_PROBLEM TO WORK ON_
Can you quote, word for word, every line from the first line of the records below through the line containing "here (301, 244)", and nothing else?

_EXERCISE DATA_
________________________

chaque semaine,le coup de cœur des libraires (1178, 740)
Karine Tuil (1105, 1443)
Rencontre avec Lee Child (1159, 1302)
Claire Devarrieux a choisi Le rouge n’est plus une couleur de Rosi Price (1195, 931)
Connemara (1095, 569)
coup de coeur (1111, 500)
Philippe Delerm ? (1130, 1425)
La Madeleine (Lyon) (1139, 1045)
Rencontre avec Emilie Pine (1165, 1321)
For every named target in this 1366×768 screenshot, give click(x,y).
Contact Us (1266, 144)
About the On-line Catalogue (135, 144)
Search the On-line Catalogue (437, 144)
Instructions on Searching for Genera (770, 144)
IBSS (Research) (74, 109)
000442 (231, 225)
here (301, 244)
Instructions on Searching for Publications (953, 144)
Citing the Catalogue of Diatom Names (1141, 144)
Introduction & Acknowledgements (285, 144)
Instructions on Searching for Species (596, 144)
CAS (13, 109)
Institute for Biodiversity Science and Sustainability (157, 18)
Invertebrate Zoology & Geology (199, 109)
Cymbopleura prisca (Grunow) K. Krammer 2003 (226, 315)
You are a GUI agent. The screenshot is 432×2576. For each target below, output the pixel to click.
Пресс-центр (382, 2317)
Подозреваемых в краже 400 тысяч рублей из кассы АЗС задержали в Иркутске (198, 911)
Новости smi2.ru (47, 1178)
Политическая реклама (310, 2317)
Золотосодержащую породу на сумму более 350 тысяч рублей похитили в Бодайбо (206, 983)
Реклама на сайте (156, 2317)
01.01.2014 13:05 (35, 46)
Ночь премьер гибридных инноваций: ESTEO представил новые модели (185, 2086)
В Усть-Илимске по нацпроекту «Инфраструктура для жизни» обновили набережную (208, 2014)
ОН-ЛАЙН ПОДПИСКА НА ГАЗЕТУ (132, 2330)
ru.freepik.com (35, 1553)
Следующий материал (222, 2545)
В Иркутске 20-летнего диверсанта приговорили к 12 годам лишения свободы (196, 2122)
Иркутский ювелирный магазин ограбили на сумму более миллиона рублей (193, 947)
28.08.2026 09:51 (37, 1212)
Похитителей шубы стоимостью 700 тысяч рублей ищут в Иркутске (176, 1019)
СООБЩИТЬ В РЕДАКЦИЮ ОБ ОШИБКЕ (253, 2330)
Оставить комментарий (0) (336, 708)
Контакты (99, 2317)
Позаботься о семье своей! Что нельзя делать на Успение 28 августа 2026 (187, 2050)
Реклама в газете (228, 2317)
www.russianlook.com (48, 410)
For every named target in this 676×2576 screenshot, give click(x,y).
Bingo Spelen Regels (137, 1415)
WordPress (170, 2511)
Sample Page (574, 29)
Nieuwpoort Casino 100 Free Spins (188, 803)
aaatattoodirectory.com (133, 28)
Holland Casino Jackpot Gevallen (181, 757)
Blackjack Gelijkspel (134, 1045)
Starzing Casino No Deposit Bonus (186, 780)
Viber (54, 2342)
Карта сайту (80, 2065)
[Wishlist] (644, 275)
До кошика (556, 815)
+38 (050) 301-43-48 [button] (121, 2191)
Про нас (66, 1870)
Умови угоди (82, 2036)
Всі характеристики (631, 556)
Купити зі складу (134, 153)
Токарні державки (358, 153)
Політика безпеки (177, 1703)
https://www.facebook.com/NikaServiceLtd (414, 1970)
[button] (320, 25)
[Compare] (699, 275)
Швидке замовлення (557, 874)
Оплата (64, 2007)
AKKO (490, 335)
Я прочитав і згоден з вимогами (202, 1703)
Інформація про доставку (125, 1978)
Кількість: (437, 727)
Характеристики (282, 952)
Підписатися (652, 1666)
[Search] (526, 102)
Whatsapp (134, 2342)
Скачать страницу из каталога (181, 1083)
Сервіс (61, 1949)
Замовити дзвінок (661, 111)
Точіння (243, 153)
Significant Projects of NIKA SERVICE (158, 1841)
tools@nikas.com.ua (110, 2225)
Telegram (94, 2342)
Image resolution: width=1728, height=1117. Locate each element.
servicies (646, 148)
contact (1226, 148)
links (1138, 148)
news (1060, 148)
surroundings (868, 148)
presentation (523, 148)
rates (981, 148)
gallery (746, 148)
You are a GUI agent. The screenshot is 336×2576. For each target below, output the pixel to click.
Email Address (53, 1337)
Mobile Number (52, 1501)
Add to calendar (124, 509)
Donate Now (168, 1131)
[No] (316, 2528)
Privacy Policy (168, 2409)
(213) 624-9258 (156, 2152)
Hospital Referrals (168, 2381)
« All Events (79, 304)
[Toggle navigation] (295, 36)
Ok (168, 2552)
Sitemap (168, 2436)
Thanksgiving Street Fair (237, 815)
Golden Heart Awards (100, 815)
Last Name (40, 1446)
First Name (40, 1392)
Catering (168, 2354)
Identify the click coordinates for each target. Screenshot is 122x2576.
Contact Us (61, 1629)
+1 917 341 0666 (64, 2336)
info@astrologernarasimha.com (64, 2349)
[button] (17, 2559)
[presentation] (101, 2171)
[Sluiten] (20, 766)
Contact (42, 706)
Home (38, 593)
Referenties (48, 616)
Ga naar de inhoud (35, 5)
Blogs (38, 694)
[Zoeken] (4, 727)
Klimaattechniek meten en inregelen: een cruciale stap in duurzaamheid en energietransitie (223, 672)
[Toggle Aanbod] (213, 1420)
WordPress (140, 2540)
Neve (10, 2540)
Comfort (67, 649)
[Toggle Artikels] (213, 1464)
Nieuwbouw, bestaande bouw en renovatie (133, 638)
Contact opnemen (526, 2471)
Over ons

________________________

_EXERCISE OUTPUT_
chaque semaine,le coup de cœur des libraires (1178, 740)
Karine Tuil (1105, 1443)
Rencontre avec Lee Child (1159, 1302)
Claire Devarrieux a choisi Le rouge n’est plus une couleur de Rosi Price (1195, 931)
Connemara (1095, 569)
coup de coeur (1111, 500)
Philippe Delerm ? (1130, 1425)
La Madeleine (Lyon) (1139, 1045)
Rencontre avec Emilie Pine (1165, 1321)
For every named target in this 1366×768 screenshot, give click(x,y).
Contact Us (1266, 144)
About the On-line Catalogue (135, 144)
Search the On-line Catalogue (437, 144)
Instructions on Searching for Genera (770, 144)
IBSS (Research) (74, 109)
000442 (231, 225)
here (301, 244)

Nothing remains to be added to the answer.